*PROBLEM DETAILS*
Give again, word for word, every line in the entries below from the line with "Screen dimensions: 1372x869" up to and including the line with "Open certificate dropdown for nas.ioiox.com", and no other line.

*AVAILABLE RECORDS*
[Start of section]

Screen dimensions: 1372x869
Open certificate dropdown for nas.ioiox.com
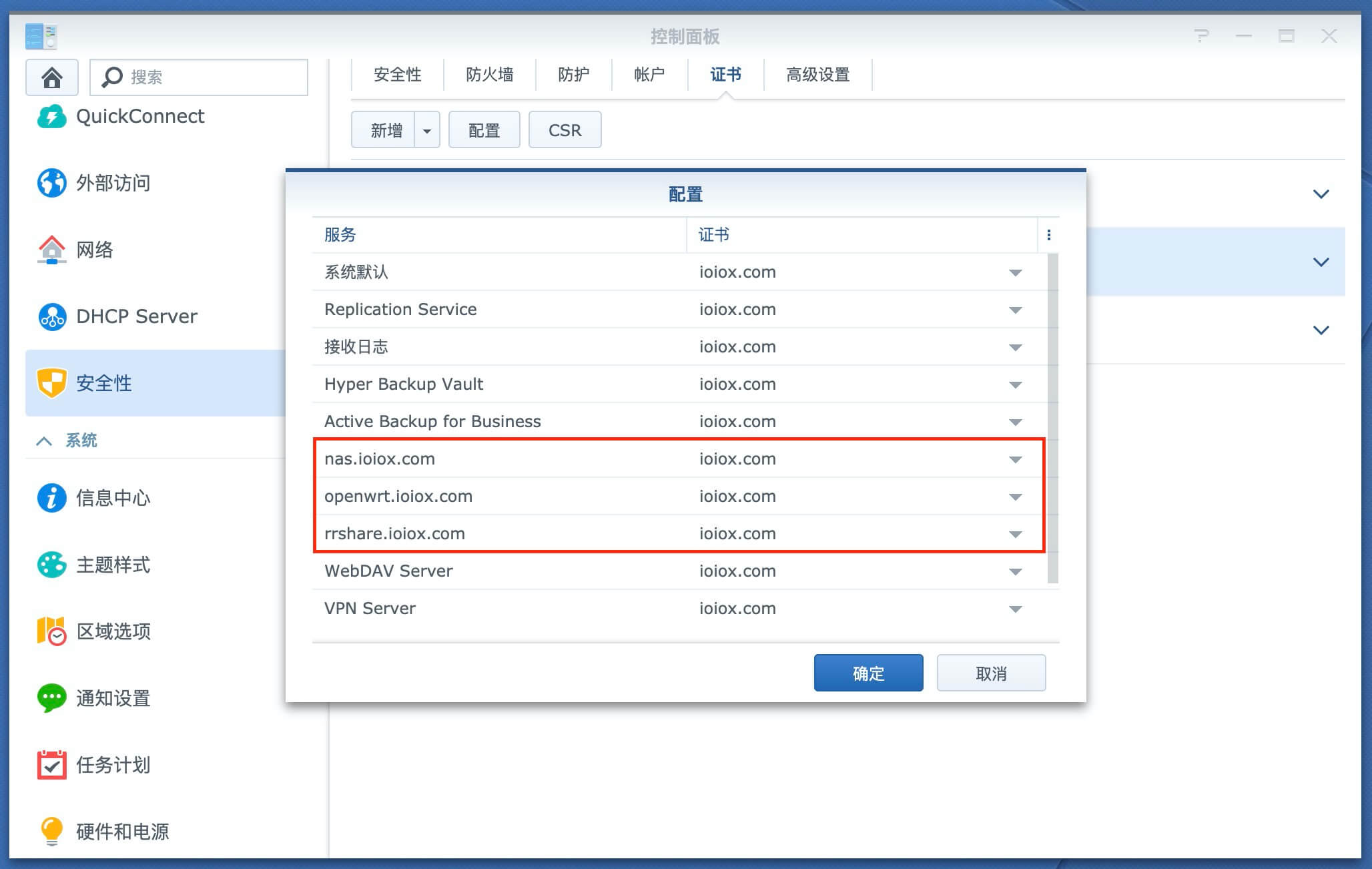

[End of section]
[Start of section]

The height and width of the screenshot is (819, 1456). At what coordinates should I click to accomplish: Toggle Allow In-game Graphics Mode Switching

[End of section]
[Start of section]

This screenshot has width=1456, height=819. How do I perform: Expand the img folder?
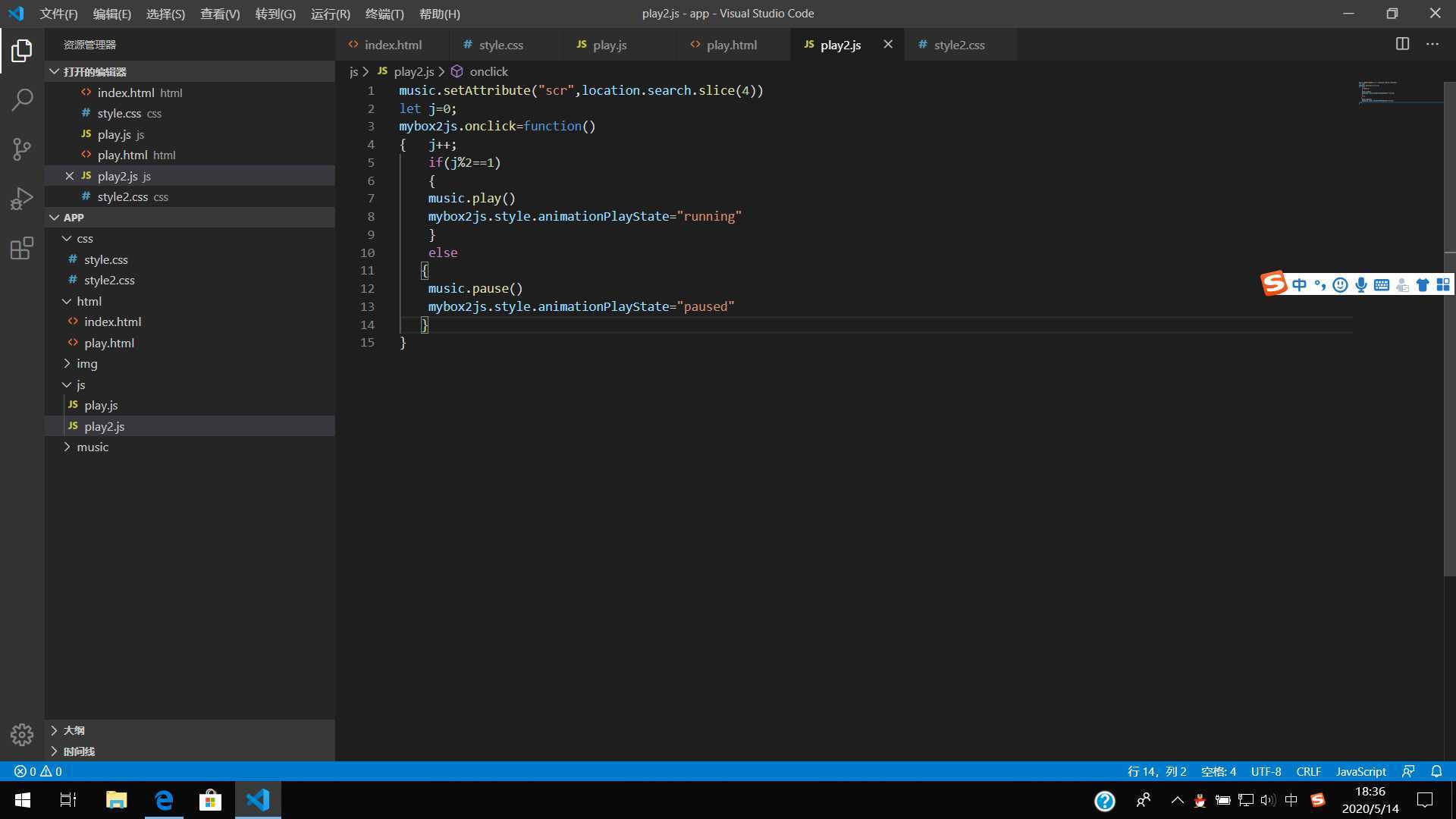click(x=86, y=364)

[End of section]

*FINISHED EXERCISE*
Screen dimensions: 1372x869
Open certificate dropdown for nas.ioiox.com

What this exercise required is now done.